Le gare di D’Ambrosio
Carlos D’Ambrosio ha conquistato il successo nei 100 stile libero fermando il cronometro su 48″36. Un tempo di grande valore, considerata la fase iniziale della stagione. In precedenza, si era piazzato secondo nei 200 stile libero in 1’48″03, alle spalle del britannico Matthew Richards (1’47″23).

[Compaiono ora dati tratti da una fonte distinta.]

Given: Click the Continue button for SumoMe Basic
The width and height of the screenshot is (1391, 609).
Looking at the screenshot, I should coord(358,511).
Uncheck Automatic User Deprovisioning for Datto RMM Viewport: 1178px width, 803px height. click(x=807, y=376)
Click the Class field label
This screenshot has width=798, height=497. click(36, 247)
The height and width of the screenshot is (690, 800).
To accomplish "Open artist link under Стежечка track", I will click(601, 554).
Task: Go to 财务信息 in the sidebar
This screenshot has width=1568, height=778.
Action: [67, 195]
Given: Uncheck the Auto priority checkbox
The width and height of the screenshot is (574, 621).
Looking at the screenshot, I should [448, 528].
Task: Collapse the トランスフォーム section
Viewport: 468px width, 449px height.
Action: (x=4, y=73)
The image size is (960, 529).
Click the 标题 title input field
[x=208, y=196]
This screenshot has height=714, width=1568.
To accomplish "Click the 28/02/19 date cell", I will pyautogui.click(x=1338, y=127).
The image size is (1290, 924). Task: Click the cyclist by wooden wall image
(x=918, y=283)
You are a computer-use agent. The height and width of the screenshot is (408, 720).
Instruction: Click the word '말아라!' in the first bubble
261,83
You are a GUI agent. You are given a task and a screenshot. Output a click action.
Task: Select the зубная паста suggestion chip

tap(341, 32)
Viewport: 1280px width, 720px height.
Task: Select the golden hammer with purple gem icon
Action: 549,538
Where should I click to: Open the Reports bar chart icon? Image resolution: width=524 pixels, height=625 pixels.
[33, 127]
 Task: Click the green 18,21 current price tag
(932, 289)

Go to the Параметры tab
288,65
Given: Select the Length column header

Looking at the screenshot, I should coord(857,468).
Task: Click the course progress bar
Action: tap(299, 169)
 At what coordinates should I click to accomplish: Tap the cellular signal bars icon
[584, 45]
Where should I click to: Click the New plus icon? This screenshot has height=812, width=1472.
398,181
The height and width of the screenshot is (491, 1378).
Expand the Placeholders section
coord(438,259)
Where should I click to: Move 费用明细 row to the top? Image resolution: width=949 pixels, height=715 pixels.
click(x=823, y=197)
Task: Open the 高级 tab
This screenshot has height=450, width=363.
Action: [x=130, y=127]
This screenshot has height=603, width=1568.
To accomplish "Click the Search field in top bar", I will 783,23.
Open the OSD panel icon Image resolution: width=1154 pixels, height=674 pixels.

Il riscontro ottenuto nei 100 sl si è rivelato particolarmente significativo, non distante dal record della manifestazione, detenuto dal rumeno David Popovici con 48″01.
Le prove di Ragaini
Anche Alessandro Ragaini ha lasciato il segno: terzo nei 200 stile libero, dietro a D’Ambrosio (1’48″85), ha poi centrato due vittorie, nei 200 farfalla con 1’58″23 e nei 400 stile libero con 3’50″66. Tempi non ancora eccezionali, ma che offrono indicazioni incoraggianti sul piano agonistico.
Contesto e prospettive
Il meeting in Lussemburgo si inserisce in una stagione che si annuncia più tranquilla rispetto alle precedenti, con un calendario gestito con maggiore attenzione per evitare sovraccarichi. L’obiettivo principale per gli azzurri resta la preparazione in vista dei Campionati Europei di Parigi in vasca lunga.
L’Euro Meet come banco di prova
L’Euro Meet rappresenta tradizionalmente un palcoscenico importante per i grandi nomi del nuoto internazionale e funge da banco di prova per la condizione atletica all’inizio della stagione. L’edizione 2026 ha confermato questa vocazione, offrendo agli atleti italiani l’opportunità di testare la propria forma in gare di alto livello.